ITC measurements were performed at 20 °C in 50 mM sodium phosphate buffer, pH 6.5, and 100 mM NaCl using a MicroCal iTC200 (Malvern Instruments) or a Nano ITC Low Volume (TA Instruments) calorimeter. In all, 50 µM of the NDDs were titrated with 1 mM of the CDD peptides and their variants. In order to measure the affinity of the Kj12B T-domain-CDD for the Kj12C NDD, a 50 mM solution of the Kj12B T-domain-CDD construct was placed in the cell and titrated with a 1 mM solution of the Kj12C NDD in the syringe due to the lower solubility of the Kj12B T-domain-CDD construct. NMR experiments showed that Kj12C NDD does not aggregate at a concentration of 1 mM and remains well folded. ITC experiments started with an initial waiting time of 120 s. The first injection of 0.2 µl was followed by 19 serial injections of 2 µl, separated by an interval of 180 s. For each experiment, the reference power was set to 11 µcal−1, stirring speed to 750 rpm (75 rpm for the Nano ITC), and the high feedback mode was selected. Three independent titrations were performed for each combination of DDs. The thermograms were processed using Origin7.0 (OriginLab) or NanoAnalyze Data Analysis 3.7.5 (TA Instruments) assuming a one site binding model. For the all ITC measurements where the protein was saturated with peptide during the final titration steps and a clear plateau was reached in the titrations, this plateau was used for baseline correction. In titrations of the Kj12B-NDD with Kj12B-CDD and Kj12B-CDD E1567R, respectively, full saturation was not reached. In these cases, the CDD peptides were titrated into buffer and the resulting thermograms were subtracted from those of the actual titration. c-Values were calculated by using Eq. (2):

$$c = n{\mathrm{K}}_{\mathrm{a}}[{\mathrm{M}}]_{\mathrm{T}}$$
( 2)

where Ka is the binding constant, [M]T the total macromolecular concentration in the cell, and n is the stoichiometry of interaction43. Reliable binding constants were determined for ITC data with c-values >1 and are listed in Supplementary Table 2. For ITC data with c-values <1, the determination of binding constants is not reliable44. If there is apparent binding in the ITC curves and in NMR titration experiments, we labeled these interactions only qualitatively as weak binding.

Alignments

Sequence alignments of CDDs were carried out with the multiple sequence alignment tool Clustal Omega45. Owing to the low sequence identity between RXP NDDs and the tubulysin DD (TubC-NDD), a structural alignment was done with the Espresso mode of the T-Coffee alignment web server46. All alignments were visualized with Boxshade.

CD measurements

CD measurements were carried out on a Jasco-815 CD spectrometer (Jasco, Gross-Umstadt, Germany) with 1 mm quartz cuvettes.
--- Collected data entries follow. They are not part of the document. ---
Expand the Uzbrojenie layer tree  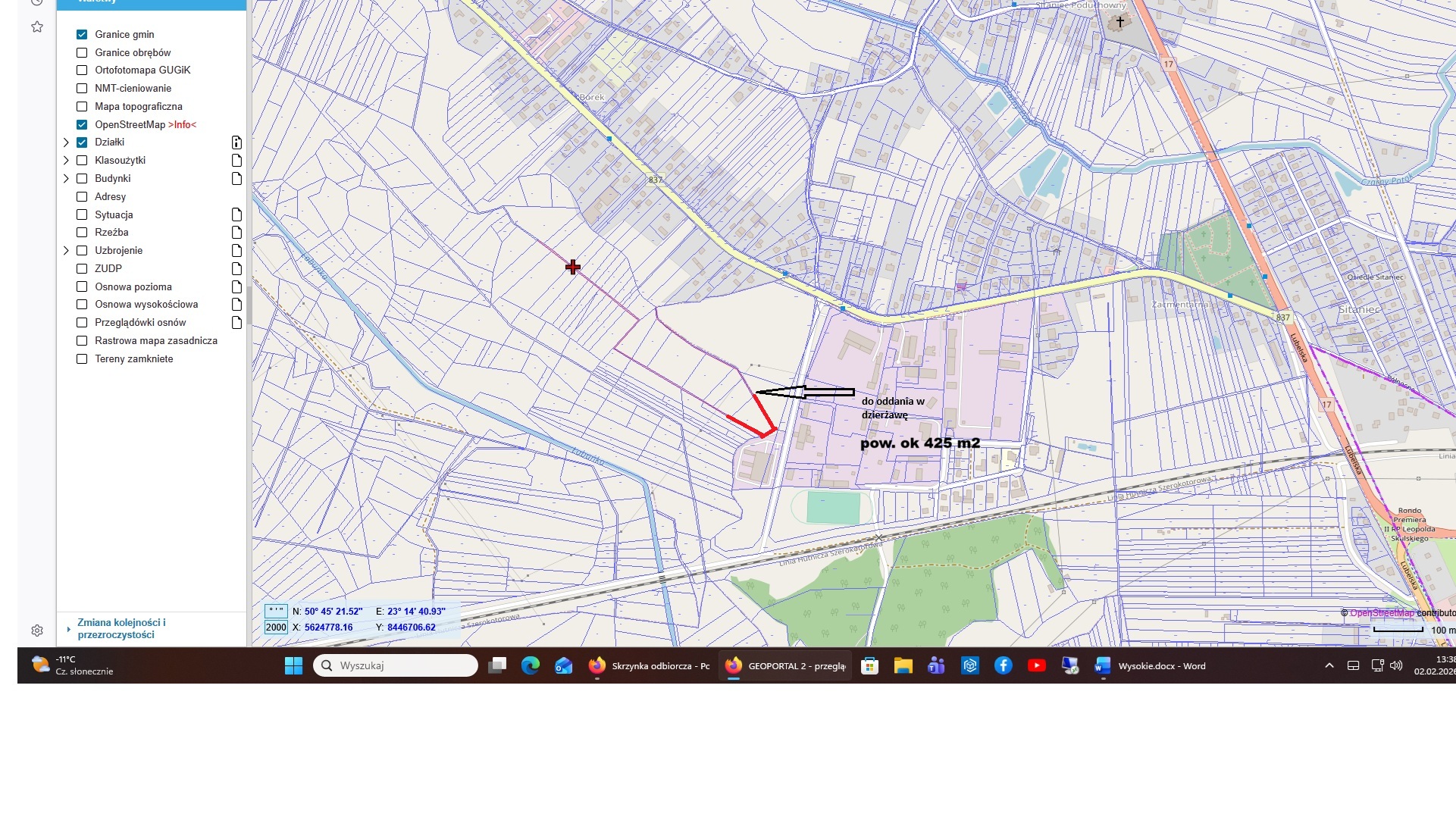pos(66,251)
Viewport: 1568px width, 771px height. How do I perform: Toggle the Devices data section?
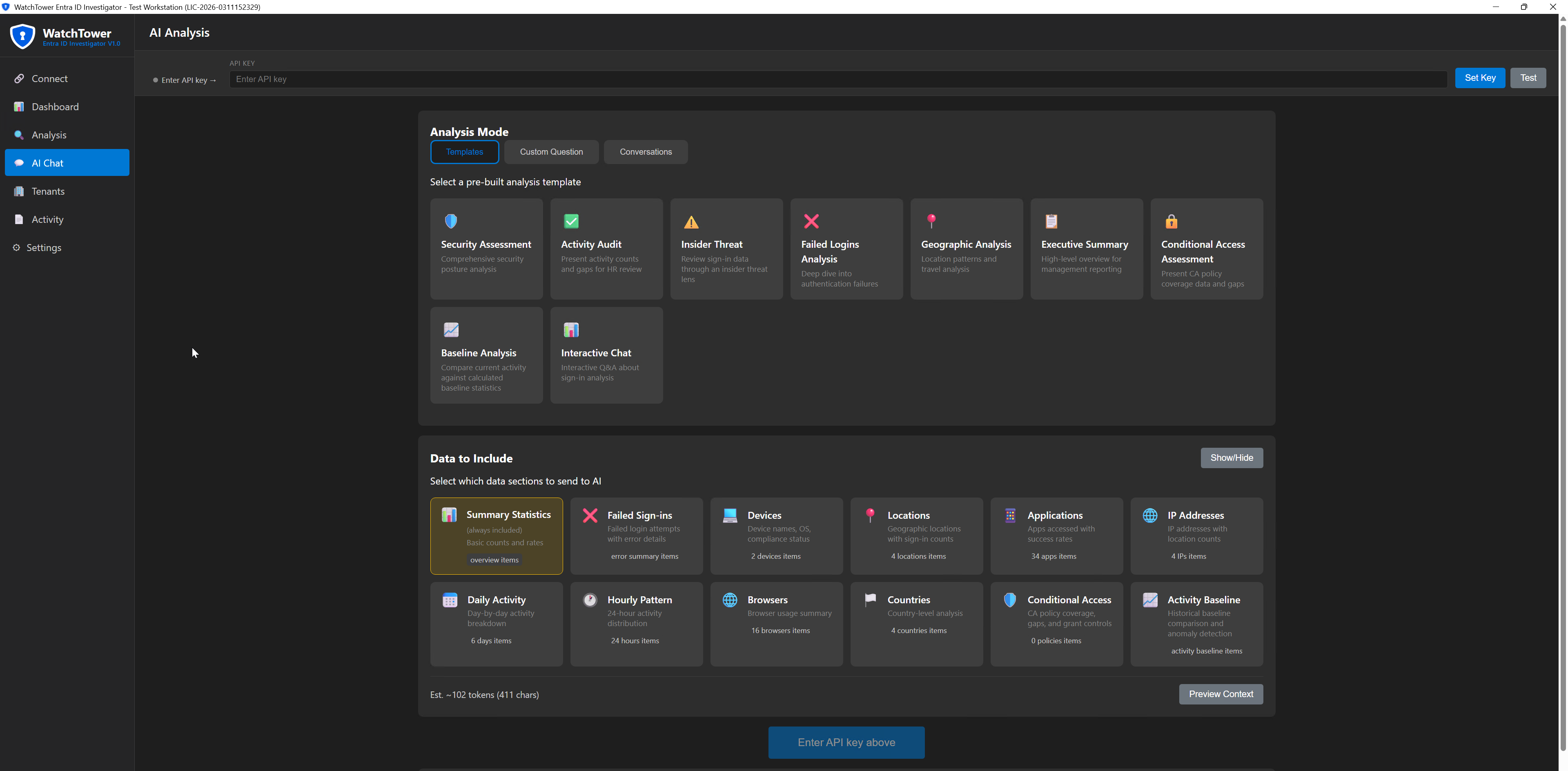pyautogui.click(x=776, y=535)
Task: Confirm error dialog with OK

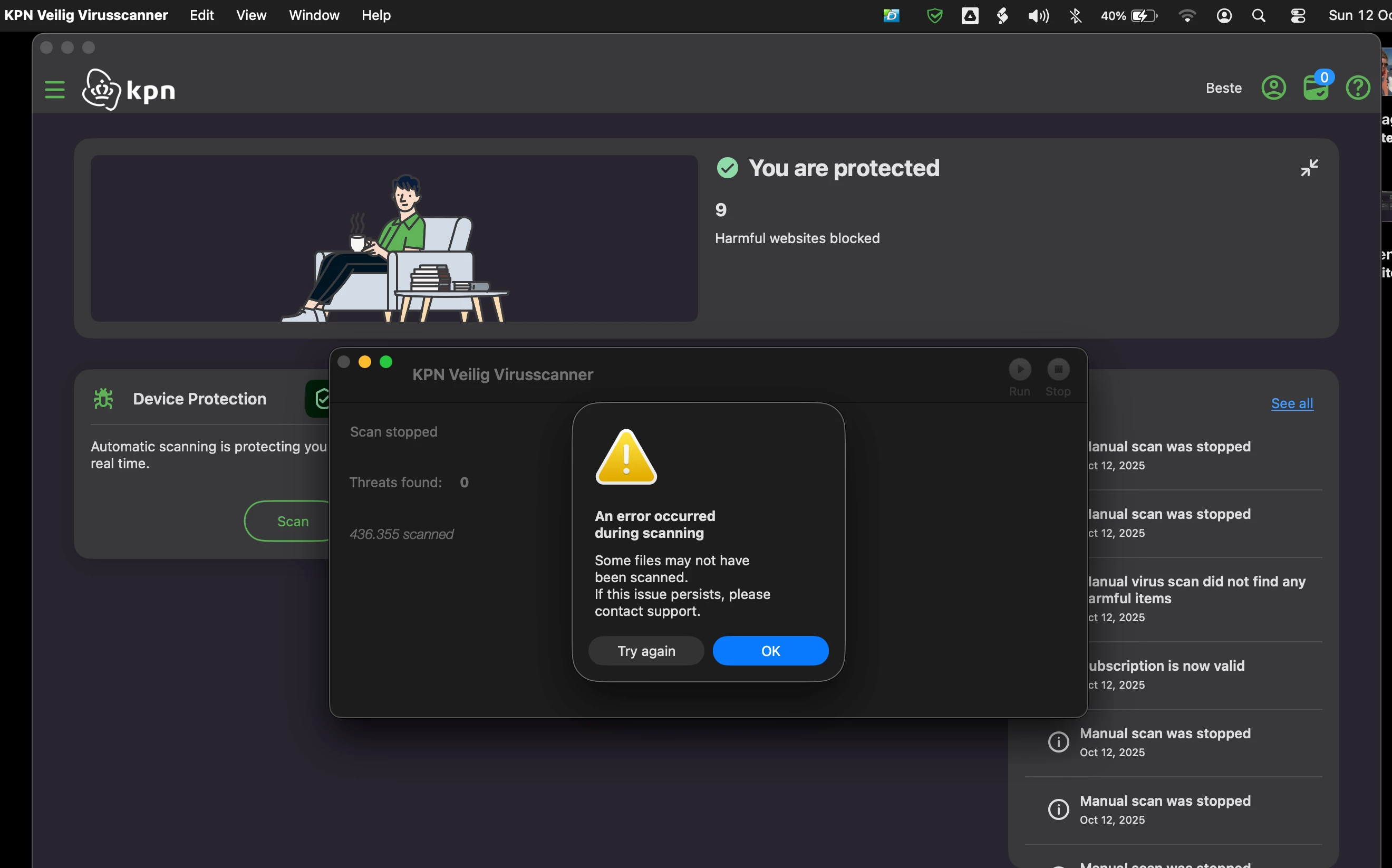Action: (x=770, y=651)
In all, 50 µM peptide samples were dissolved in 10 mM sodium phosphate buffer at pH 6.5 with 25 mM sodium chloride. Baseline corrections were performed automatically and automatic averaging of three measurements was performed. Spectra were recorded at 293 K in a spectral range between 190 and 290 nm with 1 nm scanning intervals, 5 nm bandwidth and 50 nm min−1 scanning speed.